┏━━

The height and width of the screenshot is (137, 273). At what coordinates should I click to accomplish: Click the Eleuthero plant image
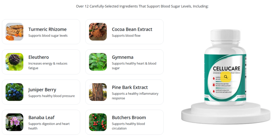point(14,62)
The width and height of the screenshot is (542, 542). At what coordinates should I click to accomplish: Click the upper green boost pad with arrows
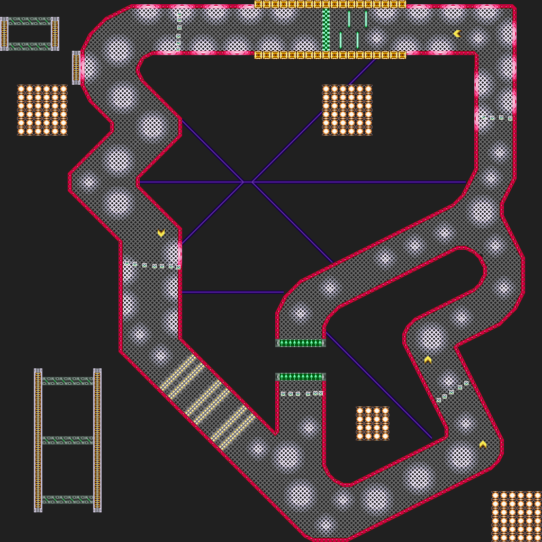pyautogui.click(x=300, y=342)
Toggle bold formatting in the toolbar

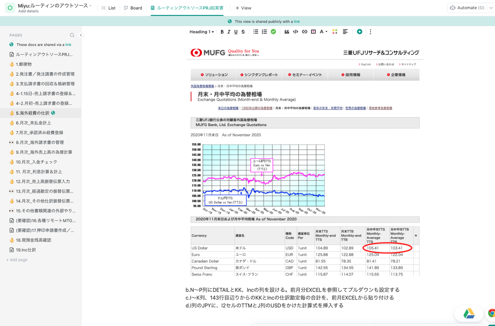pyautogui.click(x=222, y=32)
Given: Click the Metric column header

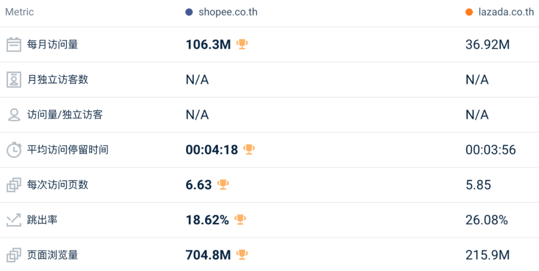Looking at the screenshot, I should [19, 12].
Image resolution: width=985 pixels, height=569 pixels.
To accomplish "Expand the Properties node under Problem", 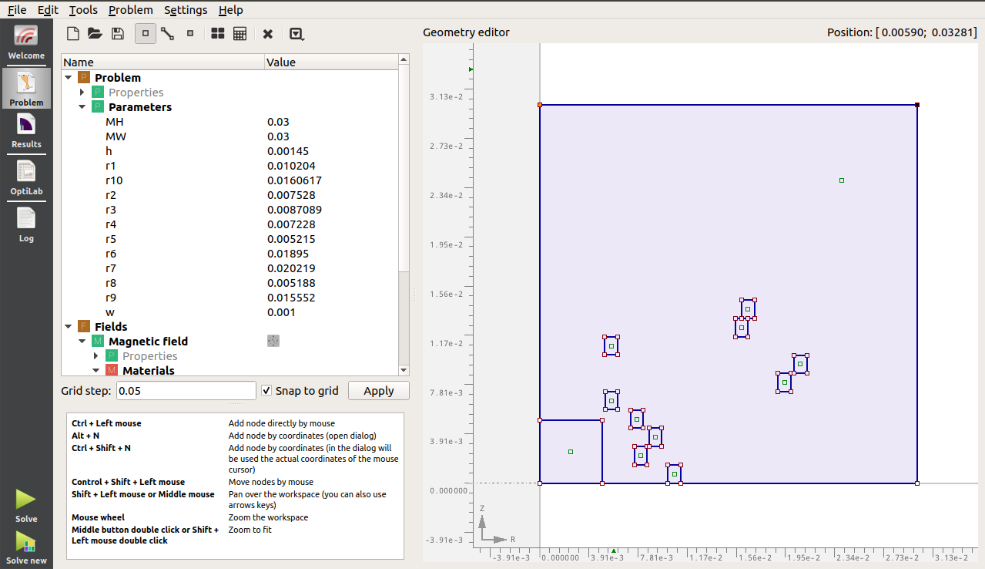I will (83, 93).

┗━━
┏━━

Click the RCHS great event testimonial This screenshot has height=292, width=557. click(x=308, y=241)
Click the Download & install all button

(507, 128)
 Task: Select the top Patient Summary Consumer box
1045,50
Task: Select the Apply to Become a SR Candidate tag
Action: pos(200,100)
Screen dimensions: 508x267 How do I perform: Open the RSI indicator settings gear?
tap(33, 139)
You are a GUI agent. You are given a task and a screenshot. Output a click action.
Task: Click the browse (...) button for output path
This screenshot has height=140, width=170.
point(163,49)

┗━━
┏━━

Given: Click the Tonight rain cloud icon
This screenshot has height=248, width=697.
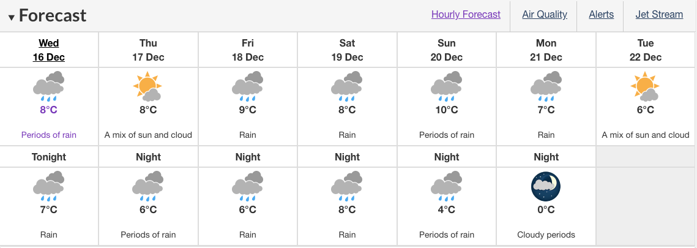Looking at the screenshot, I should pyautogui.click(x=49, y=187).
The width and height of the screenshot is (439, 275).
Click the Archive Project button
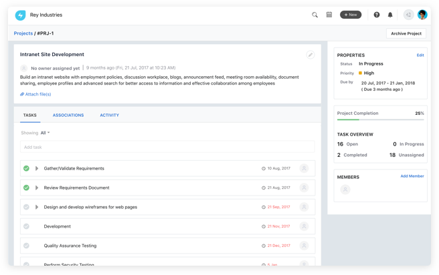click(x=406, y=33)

┗━━

Rewrite the lines from the line with "Task: Select the top" up to and including the line with "tap(33, 139)", changing "gear" to "cog" and keeping everything else the same.

The completed task –
 Task: Select the top Patient Summary Consumer box
1045,50
Task: Select the Apply to Become a SR Candidate tag
Action: pos(200,100)
Screen dimensions: 508x267 How do I perform: Open the RSI indicator settings cog?
tap(33, 139)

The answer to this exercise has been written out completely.